Major e-commerce platforms including Amazon and Flipkart have reported rising searches and orders for induction stoves. Quick-commerce apps such as Blinkit and Zepto have also witnessed stock shortages in major metropolitan areas including Delhi, Mumbai and Bengaluru.
What was once considered a convenient appliance for hostels, small kitchens or occasional use has suddenly become an essential addition in many homes.
A crisis thousands of miles away
The trigger for this shift lies far beyond India’s kitchens.
Escalating conflict in the Middle East has disrupted shipping routes through the Strait of Hormuz, one of the world’s most critical energy corridors. Nearly 85 to 90 per cent of India’s LPG imports pass through this narrow waterway, making the country particularly vulnerable to supply disruptions.
The ripple effects have been swift.
India currently meets roughly 60 per cent of its LPG demand through imports, and tightening global supply has already begun to affect domestic availability and prices.
Earlier this month, the price of domestic LPG cylinders increased by Rs 60, while commercial cylinders rose by more than Rs 114.
To discourage panic buying and hoarding, the government has also extended the mandatory waiting period between domestic refill bookings from 21 days to 25 days.
Restaurants feel the pressure
The strain is not limited to households. Restaurants, hotels and roadside eateries are also grappling with supply constraints as commercial LPG availability tightens under restrictions imposed through the Essential Commodities Act.
In cities such as Bengaluru and Chennai, restaurant associations report that commercial LPG availability has dropped by as much as 75 per cent, forcing many establishments to rethink their kitchen operations.

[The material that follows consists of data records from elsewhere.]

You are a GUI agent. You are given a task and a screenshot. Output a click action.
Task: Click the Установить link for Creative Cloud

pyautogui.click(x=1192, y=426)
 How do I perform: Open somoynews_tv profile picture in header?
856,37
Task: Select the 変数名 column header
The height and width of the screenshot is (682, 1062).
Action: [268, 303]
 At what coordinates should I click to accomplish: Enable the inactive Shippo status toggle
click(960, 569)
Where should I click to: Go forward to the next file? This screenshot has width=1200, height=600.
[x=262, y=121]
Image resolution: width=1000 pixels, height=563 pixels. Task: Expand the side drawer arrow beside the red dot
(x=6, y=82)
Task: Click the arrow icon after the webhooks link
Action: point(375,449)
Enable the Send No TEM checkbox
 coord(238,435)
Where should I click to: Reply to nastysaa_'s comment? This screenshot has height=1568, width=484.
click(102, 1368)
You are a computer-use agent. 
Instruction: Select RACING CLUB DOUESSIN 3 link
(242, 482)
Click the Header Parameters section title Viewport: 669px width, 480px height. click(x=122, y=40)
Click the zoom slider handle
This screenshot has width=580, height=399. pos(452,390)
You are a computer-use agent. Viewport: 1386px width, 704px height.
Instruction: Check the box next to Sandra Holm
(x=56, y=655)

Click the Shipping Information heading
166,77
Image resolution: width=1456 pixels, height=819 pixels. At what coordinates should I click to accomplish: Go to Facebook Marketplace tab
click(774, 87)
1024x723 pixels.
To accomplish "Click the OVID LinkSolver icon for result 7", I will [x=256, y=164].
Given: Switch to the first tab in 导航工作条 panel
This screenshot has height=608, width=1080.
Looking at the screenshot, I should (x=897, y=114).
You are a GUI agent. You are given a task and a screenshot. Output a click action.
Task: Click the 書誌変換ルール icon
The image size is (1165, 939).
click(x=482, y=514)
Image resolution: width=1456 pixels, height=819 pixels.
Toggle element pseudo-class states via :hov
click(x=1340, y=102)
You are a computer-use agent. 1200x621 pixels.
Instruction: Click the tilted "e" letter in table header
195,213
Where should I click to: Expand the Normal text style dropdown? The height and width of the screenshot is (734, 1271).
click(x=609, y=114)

Some restaurants have reduced menu offerings, while others are rapidly installing high-efficiency induction systems, creating hybrid kitchens where electricity now shares the workload with gas.
For smaller eateries and roadside dhabas, the shift is less about sustainability and more about survival.
A potential structural shift
The government has maintained that there is no nationwide LPG crisis and has directed refineries to increase production to stabilise supply.
Nevertheless, the developments of March 2026 may already be triggering a longer-term behavioural shift.
For decades, LPG has been the backbone of cooking in Indian households. However, recent disruptions have highlighted the risks of relying on a single fuel source.
Increasingly, households appear to be hedging against uncertainty by adopting electric cooking options to guard against price volatility and delivery delays.
If the current trend continues, the induction cooktop, once viewed as a niche appliance, could emerge as a quiet symbol of India’s evolving kitchen economy.